Note that all of what follows only works when $\vec{a}$ is not the zero vector; but, when all the $a_i$ are $0$, this problem is pretty boring.

We want to find minimum and maximum of $$ f(\vec{x})=\sum_{i=1}^{n}a_ix_i $$ subject to $$ g(\vec{x}):=\sum_{i=1}^{n}x_i^2=1. $$ Gradients are easy to compute here: $$ \nabla f=\vec{a},\qquad \nabla g=2\vec{x} $$ So, the Lagrange condition is $$ \vec{a}=2\lambda\vec{x}. $$ Note that $\lambda\neq0$, as $\vec{a}\neq \vec{0}$. So, we have $$ \vec{x}=\frac{\vec{a}}{2\lambda}. $$

Now, we know that $\lvert\vec{x}\rvert=1$, so that $\lvert\lambda\rvert=\frac{\lvert\vec{a}\rvert}{2}$; this leaves us with only two options for $\lambda$.
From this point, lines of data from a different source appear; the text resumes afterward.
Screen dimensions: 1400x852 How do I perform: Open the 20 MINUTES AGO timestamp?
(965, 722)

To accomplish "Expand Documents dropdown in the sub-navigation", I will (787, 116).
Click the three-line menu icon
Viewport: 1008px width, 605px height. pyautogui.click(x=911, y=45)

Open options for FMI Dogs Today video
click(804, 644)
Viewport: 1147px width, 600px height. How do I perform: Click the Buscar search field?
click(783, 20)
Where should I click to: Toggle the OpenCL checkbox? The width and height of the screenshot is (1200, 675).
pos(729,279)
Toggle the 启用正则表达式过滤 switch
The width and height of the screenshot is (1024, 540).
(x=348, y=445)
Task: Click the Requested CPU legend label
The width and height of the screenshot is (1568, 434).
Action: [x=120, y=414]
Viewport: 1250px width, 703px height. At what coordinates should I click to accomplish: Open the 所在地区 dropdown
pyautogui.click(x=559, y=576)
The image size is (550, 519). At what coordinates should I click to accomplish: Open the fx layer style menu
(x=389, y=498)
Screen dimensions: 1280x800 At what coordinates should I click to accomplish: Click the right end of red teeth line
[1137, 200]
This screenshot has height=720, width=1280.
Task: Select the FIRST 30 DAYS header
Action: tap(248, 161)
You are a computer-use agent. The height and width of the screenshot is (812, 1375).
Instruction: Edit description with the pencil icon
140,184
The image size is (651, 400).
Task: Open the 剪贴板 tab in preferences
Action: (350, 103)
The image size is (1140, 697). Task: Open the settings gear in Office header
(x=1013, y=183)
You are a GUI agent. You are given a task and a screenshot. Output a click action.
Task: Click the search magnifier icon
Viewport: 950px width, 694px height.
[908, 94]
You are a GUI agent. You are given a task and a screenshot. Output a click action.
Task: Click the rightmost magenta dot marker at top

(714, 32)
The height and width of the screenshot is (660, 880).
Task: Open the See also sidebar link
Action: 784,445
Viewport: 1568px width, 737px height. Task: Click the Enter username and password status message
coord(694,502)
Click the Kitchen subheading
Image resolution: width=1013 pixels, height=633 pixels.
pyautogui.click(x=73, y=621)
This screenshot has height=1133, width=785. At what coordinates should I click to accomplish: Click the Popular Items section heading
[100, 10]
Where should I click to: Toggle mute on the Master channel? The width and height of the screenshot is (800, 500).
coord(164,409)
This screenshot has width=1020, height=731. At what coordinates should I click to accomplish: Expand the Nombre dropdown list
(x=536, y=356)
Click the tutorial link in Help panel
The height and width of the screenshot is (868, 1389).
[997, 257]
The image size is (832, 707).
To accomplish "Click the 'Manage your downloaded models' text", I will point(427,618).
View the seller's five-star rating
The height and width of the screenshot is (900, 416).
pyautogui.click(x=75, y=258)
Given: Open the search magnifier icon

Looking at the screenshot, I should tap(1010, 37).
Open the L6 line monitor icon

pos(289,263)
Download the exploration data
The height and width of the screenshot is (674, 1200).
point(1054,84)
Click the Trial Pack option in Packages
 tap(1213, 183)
When $\lambda=\frac{1}{2}\lvert\vec{a}\rvert$, we get $$ \vec{x}=\frac{\vec{a}}{\lvert\vec{a}\rvert}, $$ and therefore $$ f(\vec{x})=\vec{a}\cdot\vec{x}=\frac{\vec{a}\cdot\vec{a}}{\lvert\vec{a}\rvert}=\lvert\vec{a}\rvert. $$ On the other hand, if we take $\lambda=-\frac{1}{2}\lvert\vec{a}\rvert$, we end up with $$ f(\vec{x})=\vec{a}\cdot\vec{x}=-\lvert\vec{a}\rvert. $$

These will be your max and min!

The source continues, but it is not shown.